*Disclaimer: In my defense, I thought I’ve been using Medium Brown Dipbrow on my eyebrows, turns out they sent me Soft Brown. I absolutely love the application, but obviously the color is wrong. SO wrong. Ew. Anastasia can do no wrong in my eyes though, some of the best products I have ever used and I trust no other brand with the care of my brows. I also did not dp clean up after I was done doing my eyeshadow due to lack of energies. Those fuckers hate me.
Anastasia Beverly Hills Dipbrow in Soft Brown
KVD Star Studded in Solar (all over)
KVD Star Studded in Platonic (center lid)
KVD Star Studded in Mandala (halo)
Naked Basics 2 in Stark (highlight)
Naked Basics 2 in Primal (crease)
Naked Basics 2 in Undone (outer crease)
Urban Decay Perversion Mascara (I really like it, more later)
Constructive criticism is welcome. I’m trying really hard to get better at this, although it is extremely difficult when you have spastisity, tremors, and arthritis. Hahaha, my hands are SUCH dicks, how dare they be so high maintenance. I do find propping my elbow and wrist on something helps a bit with the shaking, but I haven’t found much to help with spastisity apart from going very very slow to keep my hand from double tapping my eyeball. Also, the smaller the brush the more precision you get.
Health Related: AKA Stop reading now if this stuff annoys you.
I’ve had a really rough weekend physically, but was also so stressed that I was able to get out of bed despite hardly being able to stand due to shaking/convulsions and being extremely light headed. That all is pretty standard for me this time of year unfortunately. I tend to just fall apart in the winter. On top of that I am in a bit of a shitty place mentally. The government finally sent me paperwork I asked for back in February to get assistance with my medical related things since I cannot afford healthcare and am in need of help. Lots of help. Back on track, they gave me 2 days to call… but they didn’t send the paperwork/I didn’t get it until it was too late to do anything about it.
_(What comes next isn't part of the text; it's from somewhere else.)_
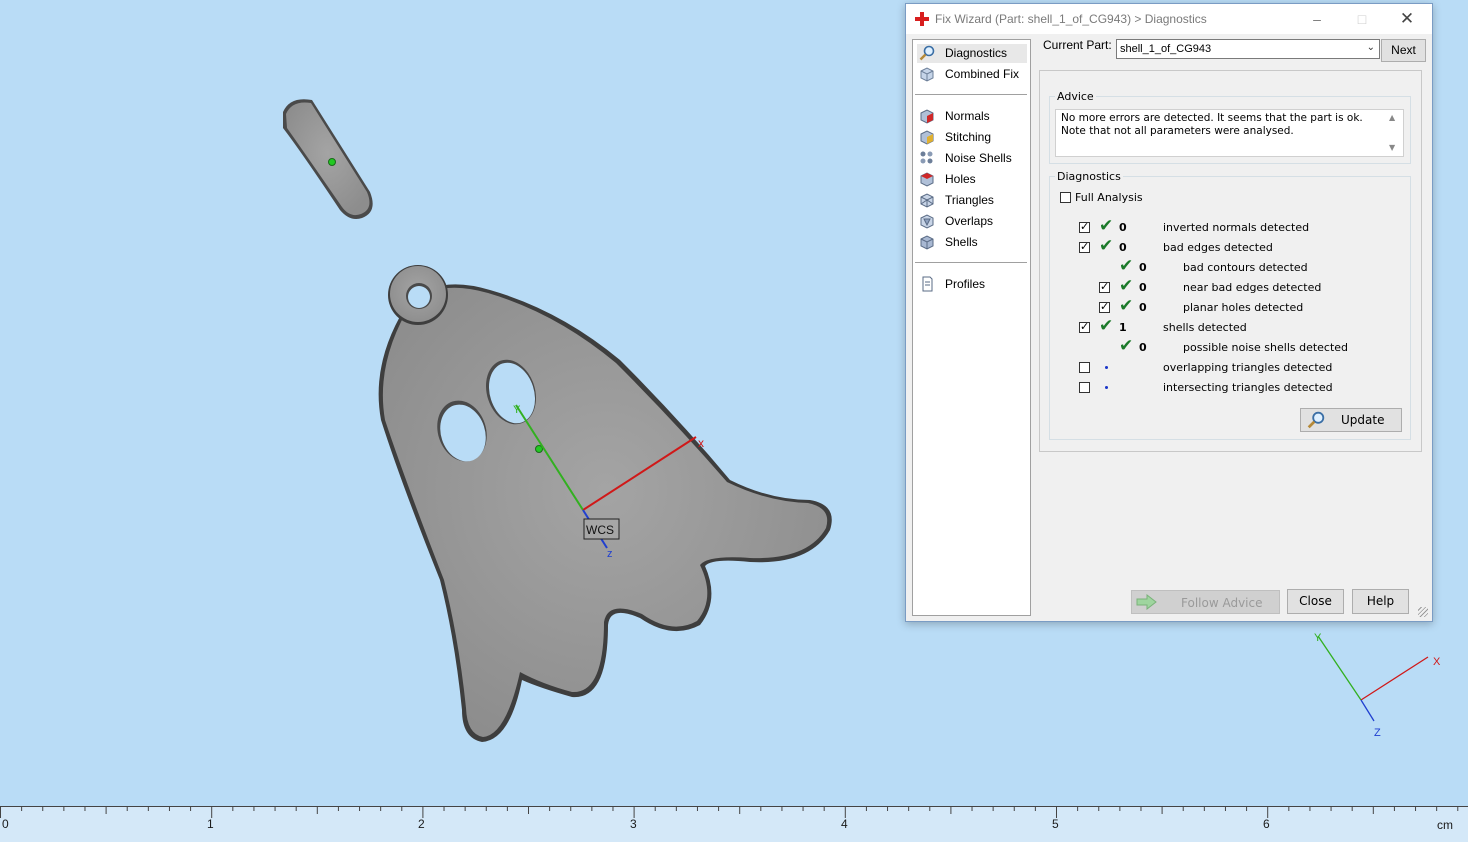 Image resolution: width=1468 pixels, height=842 pixels. I want to click on nav-item-diagnostics: Diagnostics, so click(972, 54).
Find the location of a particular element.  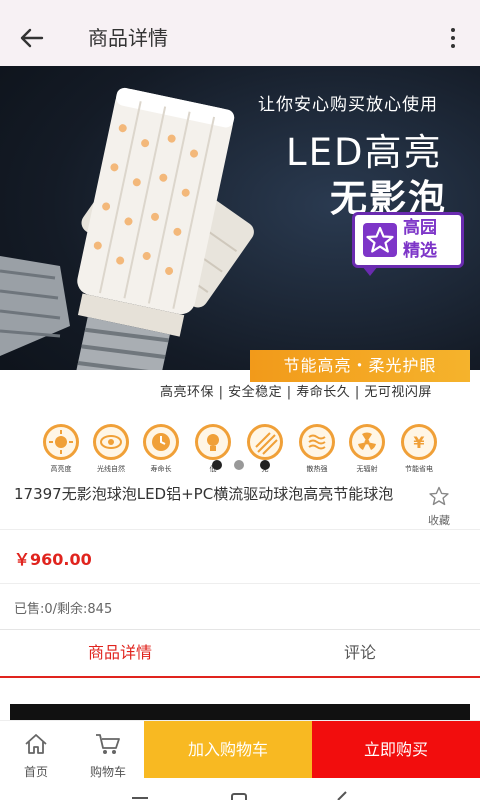

price-section: ￥960.00 is located at coordinates (240, 557).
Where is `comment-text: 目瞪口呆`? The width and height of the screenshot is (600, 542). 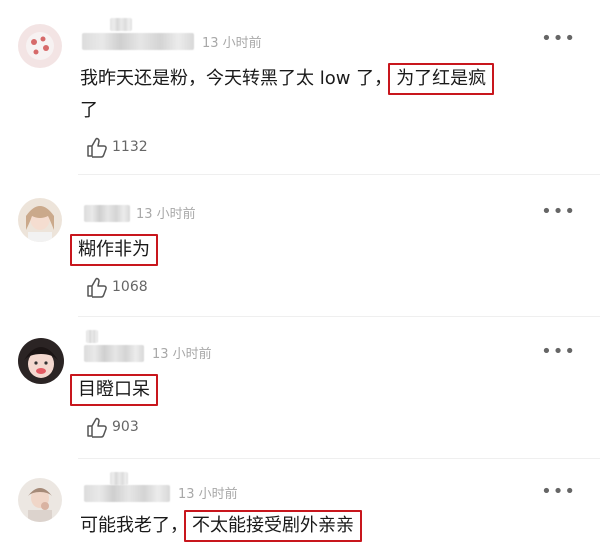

I don’t know how anyone can get their bank records and pay stubs together in two days. Probably doesn’t help that my bank is done entirely online, thanks USAA.
Unfortunately I am not a special snowflake and I’m out because I didn’t call them on time. I’m really not sure what to do now. I guess I could try again and wait another 8 months for them to get to me, but this time have everything ready for them. I’m kind of defeated right now. I am so tired being sick. I had plans. I had lots and lots of life plans. There is so fucking much I want to do with my life and I have now spend almost 3 years in bed. I have been in bed for the majority of time since 2011 and nothing has changed. I’m not getting any help. I need multiple surgeries, I’ve lost SO much weight and can’t keep any on, I vomit almost daily/get extremely ill at least one day a week if I eat too much, walking is becoming harder, and my freaking spine, neck, and head are a mess. I have to keep my neck propped in a certain position so that I don’t get a headache and to stop it from feeling like I’m being stabbed in the back of the head. It also helps keep the twitching down. I just don’t know what to do. There is too much wrong and I can’t afford help. I am so tired and so tied of suffering. I miss my life. I need a nap now. I’m done with my melt down for now.
I don’t feel like editting this, sorry grammar satans. Today is just not a good day for me. Mkay thanks.